Right to data portability (Article 20 GDPR)

You have the right to receive your personal data in a structured, commonly used and machine-readable format and you have the right to send this personal data to another controller if:

- the processing is based on your consent or on the basis of a contract with you and

- the processing is carried out in an automated manner.

At the same time, you have the right to request that your personal data be sent directly to another data controller, as long as it is technically possible.

 

The right to object to data processing (Article 21 of the GDPR)

You have the right to object at any time - for reasons related to your particular situation - to the processing of your data, if the legal basis for processing is the legitimate interest of the Controller

As a result of the objection, we will cease to process your personal data, unless we demonstrate the existence of valid legally valid grounds for processing that override your interests, rights and freedoms, or grounds for establishing, pursuing claims or defending against claims.
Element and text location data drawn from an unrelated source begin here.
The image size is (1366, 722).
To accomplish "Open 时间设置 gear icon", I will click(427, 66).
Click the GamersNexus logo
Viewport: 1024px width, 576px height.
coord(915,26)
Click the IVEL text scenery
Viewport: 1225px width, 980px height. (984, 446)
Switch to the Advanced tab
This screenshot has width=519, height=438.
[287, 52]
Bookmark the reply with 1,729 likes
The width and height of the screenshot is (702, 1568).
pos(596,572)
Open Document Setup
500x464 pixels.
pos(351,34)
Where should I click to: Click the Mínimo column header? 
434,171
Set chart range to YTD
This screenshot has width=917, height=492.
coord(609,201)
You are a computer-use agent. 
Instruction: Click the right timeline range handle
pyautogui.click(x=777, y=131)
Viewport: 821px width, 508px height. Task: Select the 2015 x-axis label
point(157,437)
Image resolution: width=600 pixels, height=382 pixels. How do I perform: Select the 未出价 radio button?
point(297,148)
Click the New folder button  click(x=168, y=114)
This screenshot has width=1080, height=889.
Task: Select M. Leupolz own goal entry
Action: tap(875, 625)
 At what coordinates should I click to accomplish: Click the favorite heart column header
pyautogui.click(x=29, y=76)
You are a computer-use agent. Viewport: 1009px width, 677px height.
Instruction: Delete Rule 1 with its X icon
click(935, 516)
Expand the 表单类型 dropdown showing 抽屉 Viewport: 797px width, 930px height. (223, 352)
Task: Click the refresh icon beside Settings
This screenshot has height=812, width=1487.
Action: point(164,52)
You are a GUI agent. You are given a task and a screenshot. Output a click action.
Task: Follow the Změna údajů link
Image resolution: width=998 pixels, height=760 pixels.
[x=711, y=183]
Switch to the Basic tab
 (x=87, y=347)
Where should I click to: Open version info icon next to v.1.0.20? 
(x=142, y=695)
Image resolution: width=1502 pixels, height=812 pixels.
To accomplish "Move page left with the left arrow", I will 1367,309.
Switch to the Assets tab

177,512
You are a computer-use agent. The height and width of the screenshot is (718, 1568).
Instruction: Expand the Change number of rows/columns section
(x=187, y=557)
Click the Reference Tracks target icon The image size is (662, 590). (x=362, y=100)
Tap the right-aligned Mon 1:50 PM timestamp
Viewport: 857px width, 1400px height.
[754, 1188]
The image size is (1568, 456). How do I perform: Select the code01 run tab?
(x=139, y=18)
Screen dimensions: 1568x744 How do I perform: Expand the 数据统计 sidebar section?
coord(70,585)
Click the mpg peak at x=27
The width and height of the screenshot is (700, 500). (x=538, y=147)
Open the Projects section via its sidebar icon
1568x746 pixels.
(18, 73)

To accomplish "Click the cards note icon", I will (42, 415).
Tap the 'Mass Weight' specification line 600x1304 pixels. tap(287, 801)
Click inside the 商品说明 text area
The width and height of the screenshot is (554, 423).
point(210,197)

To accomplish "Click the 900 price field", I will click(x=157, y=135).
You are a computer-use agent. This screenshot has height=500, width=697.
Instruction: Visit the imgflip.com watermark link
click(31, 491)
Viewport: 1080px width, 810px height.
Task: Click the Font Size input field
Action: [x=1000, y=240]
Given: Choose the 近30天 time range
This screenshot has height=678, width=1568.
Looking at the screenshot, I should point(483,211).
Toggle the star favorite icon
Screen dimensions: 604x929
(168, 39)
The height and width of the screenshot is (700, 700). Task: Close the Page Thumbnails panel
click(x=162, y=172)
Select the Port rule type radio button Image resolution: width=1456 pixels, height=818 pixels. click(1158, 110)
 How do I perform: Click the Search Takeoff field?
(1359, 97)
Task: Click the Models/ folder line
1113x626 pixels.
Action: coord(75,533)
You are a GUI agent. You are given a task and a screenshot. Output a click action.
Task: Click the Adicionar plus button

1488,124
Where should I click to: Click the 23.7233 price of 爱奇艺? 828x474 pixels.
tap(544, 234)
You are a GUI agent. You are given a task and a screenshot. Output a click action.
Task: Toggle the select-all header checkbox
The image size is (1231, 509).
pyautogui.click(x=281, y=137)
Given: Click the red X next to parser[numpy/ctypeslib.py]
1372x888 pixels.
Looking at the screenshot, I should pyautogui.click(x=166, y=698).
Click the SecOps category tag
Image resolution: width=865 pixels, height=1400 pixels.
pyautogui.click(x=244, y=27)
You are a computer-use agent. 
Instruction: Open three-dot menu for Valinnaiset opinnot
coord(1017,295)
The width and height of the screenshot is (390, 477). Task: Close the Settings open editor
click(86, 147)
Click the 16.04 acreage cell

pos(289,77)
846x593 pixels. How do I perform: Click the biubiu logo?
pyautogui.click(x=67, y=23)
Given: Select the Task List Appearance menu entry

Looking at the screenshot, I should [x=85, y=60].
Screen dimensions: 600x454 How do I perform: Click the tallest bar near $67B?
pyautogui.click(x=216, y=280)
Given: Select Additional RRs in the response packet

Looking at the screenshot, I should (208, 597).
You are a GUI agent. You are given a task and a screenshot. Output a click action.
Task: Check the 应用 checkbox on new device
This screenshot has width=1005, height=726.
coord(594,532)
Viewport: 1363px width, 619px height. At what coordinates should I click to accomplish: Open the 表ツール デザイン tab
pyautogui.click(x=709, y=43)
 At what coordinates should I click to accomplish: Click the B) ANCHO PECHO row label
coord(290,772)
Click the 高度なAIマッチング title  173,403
If your personal data is processed for direct marketing purposes, you can object to such processing at any time, including profiling, without having to show reasons related to your particular situation.

 

The right to lodge a complaint with a supervisory authority (Article 77 GDPR)

You have the right to lodge a complaint with the President of the Personal Data Protection Office (ul. Stawki 2, 00-193 Warsaw) if you believe that we are processing your personal data in violation of the law. All the necessary information can be found on the website www.uodo.pl.